In the evening the Yumboes come down to the habitation of man, wrapped close in their pangs,[585] with only their eyes and nose visible. They steal to the huts, where the women are pounding in mortars the coos-coos, or corn, watch till the pounders are gone for sieves to searce the meal, and then slily creep to the mortars, take out the meal, and carry it off in their pangs, looking every moment behind them, to see if they are observed or pursued; or they put it into calabashes, and arranging themselves in a row, like the monkeys, convey it from hand to hand, till it is placed in safety.

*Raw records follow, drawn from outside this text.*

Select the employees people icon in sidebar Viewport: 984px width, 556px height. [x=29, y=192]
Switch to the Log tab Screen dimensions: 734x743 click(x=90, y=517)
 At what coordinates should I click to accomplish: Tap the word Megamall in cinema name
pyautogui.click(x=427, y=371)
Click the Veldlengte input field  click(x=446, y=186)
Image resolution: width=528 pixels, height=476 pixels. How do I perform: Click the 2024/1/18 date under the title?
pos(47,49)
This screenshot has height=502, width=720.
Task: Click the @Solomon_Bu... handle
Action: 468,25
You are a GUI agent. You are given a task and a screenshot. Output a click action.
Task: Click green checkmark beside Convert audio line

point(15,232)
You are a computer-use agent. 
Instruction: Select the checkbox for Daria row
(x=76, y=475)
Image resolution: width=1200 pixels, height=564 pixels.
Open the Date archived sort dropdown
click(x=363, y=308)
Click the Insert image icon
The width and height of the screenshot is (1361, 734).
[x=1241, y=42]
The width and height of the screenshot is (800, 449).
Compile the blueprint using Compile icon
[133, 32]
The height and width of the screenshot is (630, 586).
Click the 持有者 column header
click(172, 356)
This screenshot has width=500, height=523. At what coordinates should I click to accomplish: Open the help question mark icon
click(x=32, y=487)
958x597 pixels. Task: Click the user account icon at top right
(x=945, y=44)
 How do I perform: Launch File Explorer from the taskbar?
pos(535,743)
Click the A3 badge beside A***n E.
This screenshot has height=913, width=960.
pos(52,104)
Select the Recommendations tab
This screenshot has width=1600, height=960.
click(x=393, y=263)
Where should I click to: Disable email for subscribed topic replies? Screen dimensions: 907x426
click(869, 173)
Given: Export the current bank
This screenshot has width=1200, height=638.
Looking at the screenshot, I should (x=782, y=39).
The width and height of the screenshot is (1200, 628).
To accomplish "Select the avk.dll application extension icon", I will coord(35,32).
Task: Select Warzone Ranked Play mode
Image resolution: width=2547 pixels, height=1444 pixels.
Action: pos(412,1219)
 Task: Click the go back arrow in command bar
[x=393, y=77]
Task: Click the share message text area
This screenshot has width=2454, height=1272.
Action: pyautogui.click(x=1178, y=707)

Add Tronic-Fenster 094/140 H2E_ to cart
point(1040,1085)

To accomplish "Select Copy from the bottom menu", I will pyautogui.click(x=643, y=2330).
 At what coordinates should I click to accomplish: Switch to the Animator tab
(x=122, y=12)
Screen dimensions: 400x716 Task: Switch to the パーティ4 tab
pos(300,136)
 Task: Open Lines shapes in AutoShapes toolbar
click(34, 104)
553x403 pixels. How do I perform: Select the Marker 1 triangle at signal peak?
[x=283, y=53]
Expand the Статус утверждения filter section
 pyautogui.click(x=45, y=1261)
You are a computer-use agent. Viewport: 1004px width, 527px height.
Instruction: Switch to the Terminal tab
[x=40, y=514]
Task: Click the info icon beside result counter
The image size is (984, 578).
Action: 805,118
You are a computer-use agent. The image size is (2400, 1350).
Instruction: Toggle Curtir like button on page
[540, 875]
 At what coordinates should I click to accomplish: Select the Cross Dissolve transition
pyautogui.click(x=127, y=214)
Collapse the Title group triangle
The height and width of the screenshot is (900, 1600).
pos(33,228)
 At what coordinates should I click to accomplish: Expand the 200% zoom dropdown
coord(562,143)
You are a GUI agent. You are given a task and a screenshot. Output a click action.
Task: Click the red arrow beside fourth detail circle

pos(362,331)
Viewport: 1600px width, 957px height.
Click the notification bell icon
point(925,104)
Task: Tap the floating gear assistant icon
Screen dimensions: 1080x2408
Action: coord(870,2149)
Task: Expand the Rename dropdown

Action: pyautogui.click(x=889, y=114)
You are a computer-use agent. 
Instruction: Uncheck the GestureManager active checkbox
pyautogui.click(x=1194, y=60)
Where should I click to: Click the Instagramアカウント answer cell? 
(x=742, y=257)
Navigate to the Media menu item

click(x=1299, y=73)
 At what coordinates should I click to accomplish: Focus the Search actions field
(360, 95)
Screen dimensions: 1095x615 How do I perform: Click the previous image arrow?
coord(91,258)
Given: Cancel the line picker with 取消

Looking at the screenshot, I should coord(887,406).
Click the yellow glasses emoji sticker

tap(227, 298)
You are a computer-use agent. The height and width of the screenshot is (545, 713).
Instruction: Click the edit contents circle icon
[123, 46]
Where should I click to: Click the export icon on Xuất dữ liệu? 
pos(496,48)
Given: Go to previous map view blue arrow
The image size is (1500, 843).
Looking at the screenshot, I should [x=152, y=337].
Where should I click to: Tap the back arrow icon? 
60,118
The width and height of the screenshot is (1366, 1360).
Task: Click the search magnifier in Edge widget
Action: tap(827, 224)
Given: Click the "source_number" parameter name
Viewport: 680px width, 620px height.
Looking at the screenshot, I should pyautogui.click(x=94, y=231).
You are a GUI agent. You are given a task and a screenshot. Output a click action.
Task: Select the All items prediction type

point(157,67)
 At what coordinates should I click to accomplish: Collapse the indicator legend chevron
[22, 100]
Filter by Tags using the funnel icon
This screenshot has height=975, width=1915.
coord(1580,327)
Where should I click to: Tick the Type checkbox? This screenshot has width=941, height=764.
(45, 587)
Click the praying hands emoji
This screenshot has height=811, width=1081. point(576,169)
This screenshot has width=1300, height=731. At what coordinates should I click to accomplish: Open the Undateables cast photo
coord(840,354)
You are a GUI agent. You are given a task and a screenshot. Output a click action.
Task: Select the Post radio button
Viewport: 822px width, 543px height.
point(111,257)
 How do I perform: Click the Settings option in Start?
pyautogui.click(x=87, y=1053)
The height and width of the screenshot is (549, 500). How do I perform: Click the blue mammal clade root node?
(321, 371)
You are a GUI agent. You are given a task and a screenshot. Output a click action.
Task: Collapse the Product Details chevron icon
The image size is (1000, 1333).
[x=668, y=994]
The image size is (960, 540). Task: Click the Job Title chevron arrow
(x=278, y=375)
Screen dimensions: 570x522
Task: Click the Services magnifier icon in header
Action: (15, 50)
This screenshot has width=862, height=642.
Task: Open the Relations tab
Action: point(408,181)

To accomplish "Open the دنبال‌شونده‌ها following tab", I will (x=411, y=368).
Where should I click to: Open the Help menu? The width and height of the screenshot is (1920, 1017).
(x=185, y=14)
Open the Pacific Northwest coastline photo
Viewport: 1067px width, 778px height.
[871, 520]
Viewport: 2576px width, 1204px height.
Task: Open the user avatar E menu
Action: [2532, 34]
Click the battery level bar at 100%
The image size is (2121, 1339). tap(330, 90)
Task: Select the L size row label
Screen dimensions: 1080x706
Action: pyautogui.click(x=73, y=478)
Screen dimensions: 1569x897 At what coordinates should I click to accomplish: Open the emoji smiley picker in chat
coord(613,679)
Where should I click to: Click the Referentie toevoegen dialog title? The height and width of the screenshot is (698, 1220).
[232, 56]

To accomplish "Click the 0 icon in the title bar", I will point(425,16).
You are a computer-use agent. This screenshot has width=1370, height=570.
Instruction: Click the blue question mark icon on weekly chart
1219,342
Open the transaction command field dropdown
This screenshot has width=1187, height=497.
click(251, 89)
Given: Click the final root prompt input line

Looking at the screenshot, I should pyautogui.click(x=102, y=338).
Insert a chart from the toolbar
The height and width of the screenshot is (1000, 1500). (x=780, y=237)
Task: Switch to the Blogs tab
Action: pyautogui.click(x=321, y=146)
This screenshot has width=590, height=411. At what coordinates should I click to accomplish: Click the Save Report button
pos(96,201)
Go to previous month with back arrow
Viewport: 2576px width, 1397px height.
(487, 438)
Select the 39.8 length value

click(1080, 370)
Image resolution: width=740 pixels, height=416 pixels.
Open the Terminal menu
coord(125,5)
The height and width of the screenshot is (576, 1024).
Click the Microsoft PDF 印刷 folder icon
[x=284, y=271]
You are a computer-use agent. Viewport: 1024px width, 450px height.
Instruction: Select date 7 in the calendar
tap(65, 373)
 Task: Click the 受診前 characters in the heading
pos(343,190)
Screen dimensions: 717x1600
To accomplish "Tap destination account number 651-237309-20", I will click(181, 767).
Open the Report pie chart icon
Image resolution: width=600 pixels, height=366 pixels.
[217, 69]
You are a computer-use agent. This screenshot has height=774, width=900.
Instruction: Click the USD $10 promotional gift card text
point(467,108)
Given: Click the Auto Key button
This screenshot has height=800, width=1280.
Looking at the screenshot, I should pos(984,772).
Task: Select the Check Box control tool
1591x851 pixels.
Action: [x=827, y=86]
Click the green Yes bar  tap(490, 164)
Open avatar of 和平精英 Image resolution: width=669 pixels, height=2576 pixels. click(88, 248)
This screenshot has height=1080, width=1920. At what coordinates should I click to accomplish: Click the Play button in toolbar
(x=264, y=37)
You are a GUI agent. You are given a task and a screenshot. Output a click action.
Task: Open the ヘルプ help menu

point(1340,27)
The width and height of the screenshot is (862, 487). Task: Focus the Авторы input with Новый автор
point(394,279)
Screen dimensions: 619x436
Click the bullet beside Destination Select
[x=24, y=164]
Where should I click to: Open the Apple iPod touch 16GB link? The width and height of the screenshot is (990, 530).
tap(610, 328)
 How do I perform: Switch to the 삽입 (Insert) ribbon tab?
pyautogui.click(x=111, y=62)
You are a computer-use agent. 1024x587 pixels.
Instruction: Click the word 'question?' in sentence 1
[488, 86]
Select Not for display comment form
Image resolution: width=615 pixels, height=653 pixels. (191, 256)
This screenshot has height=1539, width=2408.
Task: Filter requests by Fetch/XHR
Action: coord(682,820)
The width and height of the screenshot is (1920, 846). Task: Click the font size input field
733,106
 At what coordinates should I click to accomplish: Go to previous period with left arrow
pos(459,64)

They are also seen at night in their canoes, out fishing in the bay. They bring their fish to land, and, going to the fires kindled by the natives to keep away the wild beasts, they steal each as much fire as will roast his fish. They bury palm-wine, and when it becomes sour they drink of it till it intoxicates them, and then make a great noise, beating Jaloff drums on the hills.[586]


[JEWS.]

רמויקיא לא יקרבון במבניך
Psalm xci. 5. Chaldaicè

And the Mazikeen shall not come near thy tents.

It has long been an established article of belief among the Jews that there is a species of beings which they call Shedeem,[587] Shehireem,[588] or Mazikeen.[589] These beings exactly correspond to the Arabian Jinn;[590] and the Jews hold that it is by means of them that all acts of magic and enchantment are performed.

The Talmud says that the Shedeem were the offspring of Adam. After he had eaten of the Tree of life, Adam was excommunicated for one hundred and thirty years. "In all those years," saith Rabbi Jeremiah Ben Eliezar, "during which Adam was under excommunication, he begat spirits, demons, and spectres of the night, as it is written, 'Adam lived one hundred and thirty years, and begat children in his likeness and in his image,' which teaches, that till that time he had not begotten them in his own likeness." In Berashith Rabba, R. Simon says, "During all the one hundred and thirty years that Adam was separate from Eve, male spirits lay with her, and she bare by them, and female spirits lay with Adam, and bare by him."

These Shedeem or Mazikeen are held to resemble the angels in three things. They can see and not be seen; they have wings and can fly; they know the future. In three respects they resemble mankind: they eat and drink; they marry and have children; they are subject to death. It may be added, they have the power of assuming any form they please; and so the agreement between them and the Jinn of the Arabs is complete.